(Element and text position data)
= = =

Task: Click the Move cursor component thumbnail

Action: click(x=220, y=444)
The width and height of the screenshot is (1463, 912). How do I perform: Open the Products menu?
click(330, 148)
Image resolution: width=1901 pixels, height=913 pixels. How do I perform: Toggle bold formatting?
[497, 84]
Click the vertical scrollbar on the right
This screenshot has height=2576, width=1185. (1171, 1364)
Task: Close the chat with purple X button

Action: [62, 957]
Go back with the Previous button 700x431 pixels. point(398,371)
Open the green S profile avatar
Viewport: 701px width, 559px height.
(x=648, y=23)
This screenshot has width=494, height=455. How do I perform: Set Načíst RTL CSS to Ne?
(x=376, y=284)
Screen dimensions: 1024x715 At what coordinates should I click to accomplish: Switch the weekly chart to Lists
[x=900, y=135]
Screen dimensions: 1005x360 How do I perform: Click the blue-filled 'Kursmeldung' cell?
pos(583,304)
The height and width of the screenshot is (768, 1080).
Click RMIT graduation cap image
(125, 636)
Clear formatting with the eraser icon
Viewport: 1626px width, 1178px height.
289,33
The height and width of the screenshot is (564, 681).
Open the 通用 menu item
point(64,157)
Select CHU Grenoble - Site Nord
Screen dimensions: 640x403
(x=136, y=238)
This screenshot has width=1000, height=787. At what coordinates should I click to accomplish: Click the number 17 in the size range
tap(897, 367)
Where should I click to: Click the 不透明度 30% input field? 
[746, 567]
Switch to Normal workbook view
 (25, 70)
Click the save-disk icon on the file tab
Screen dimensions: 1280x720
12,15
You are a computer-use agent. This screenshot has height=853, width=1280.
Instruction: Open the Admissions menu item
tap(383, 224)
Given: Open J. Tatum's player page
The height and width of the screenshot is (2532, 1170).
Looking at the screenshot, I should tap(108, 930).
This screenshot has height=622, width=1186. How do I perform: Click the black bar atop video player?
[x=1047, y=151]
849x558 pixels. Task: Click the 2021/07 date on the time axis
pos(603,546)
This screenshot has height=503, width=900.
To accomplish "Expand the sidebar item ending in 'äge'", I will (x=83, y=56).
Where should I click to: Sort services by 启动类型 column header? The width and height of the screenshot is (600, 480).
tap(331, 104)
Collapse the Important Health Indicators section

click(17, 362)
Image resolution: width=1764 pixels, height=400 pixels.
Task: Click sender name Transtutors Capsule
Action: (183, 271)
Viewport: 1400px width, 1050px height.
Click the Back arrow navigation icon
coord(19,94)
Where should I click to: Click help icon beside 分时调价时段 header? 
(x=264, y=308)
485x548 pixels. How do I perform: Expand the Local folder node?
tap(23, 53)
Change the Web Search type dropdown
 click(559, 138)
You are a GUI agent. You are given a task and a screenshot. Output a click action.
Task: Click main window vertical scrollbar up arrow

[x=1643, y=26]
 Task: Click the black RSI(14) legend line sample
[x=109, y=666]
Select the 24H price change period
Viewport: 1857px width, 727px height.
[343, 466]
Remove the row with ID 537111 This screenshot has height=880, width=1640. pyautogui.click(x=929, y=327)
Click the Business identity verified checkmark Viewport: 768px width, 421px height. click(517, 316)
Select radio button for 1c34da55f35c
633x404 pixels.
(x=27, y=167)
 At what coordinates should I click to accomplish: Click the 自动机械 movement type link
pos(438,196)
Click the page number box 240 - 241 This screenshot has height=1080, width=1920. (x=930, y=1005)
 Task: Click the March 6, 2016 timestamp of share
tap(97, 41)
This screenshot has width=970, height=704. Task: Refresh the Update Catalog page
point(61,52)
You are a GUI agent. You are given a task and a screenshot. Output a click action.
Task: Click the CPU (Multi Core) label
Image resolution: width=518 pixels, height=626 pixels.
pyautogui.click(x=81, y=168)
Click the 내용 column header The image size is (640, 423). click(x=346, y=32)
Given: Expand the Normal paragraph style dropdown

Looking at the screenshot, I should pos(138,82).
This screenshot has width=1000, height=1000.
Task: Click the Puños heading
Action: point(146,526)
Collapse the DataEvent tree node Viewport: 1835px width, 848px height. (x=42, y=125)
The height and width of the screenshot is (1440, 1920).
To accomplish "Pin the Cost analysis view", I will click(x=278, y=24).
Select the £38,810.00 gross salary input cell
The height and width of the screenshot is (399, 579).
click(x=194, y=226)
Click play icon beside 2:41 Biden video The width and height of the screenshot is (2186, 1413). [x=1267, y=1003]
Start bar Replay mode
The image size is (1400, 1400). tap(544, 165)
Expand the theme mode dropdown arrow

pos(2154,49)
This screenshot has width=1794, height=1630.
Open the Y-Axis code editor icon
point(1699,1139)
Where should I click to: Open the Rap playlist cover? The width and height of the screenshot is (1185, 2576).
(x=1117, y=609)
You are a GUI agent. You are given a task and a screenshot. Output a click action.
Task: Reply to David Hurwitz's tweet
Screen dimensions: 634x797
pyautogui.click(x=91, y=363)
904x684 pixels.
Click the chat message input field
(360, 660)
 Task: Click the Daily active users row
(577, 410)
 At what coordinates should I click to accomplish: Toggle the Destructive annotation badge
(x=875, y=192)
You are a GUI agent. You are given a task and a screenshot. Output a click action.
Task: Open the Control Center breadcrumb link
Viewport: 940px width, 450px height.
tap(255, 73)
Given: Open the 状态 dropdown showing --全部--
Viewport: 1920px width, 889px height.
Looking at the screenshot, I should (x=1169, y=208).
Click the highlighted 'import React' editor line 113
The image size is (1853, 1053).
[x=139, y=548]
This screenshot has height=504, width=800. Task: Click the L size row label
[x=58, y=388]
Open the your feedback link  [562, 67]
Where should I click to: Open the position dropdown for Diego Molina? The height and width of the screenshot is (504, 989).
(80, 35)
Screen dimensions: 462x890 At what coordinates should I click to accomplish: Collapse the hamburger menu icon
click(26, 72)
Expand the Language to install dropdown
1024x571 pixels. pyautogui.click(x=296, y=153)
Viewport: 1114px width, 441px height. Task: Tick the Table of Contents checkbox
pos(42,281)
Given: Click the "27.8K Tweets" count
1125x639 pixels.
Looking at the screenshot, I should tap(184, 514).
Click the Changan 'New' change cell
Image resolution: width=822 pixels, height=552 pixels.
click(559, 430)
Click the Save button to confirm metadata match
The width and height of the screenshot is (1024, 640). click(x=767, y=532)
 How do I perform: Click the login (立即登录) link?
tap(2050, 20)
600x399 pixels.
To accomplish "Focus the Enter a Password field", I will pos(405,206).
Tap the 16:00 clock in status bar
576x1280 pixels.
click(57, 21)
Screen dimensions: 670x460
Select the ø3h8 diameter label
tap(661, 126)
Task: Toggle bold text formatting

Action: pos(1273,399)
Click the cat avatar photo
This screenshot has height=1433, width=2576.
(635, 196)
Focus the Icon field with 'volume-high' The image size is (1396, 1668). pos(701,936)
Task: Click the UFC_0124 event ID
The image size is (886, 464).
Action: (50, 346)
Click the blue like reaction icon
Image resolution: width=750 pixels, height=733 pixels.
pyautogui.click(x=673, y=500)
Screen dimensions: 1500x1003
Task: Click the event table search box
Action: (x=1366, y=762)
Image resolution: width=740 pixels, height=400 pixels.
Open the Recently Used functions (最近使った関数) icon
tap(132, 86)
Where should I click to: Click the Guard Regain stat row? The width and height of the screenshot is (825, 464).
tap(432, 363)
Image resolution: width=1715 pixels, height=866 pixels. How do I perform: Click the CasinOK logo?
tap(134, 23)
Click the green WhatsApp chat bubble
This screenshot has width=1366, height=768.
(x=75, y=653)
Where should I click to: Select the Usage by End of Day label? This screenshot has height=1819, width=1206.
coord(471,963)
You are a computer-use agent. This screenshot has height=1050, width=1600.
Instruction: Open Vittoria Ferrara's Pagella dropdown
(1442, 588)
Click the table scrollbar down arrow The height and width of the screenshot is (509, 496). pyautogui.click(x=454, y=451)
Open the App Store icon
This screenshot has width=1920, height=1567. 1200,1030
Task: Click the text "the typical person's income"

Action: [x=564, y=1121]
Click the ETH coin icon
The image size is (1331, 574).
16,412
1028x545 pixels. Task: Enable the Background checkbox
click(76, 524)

= = =

__Request__: Copy the records word for word, starting at the line that contains "Remove the row" and ending at the line that contains "(x=27, y=167)". Include both of those lines.

__Worked answer__:
Remove the row with ID 537111 This screenshot has height=880, width=1640. pyautogui.click(x=929, y=327)
Click the Business identity verified checkmark Viewport: 768px width, 421px height. click(517, 316)
Select radio button for 1c34da55f35c
633x404 pixels.
(x=27, y=167)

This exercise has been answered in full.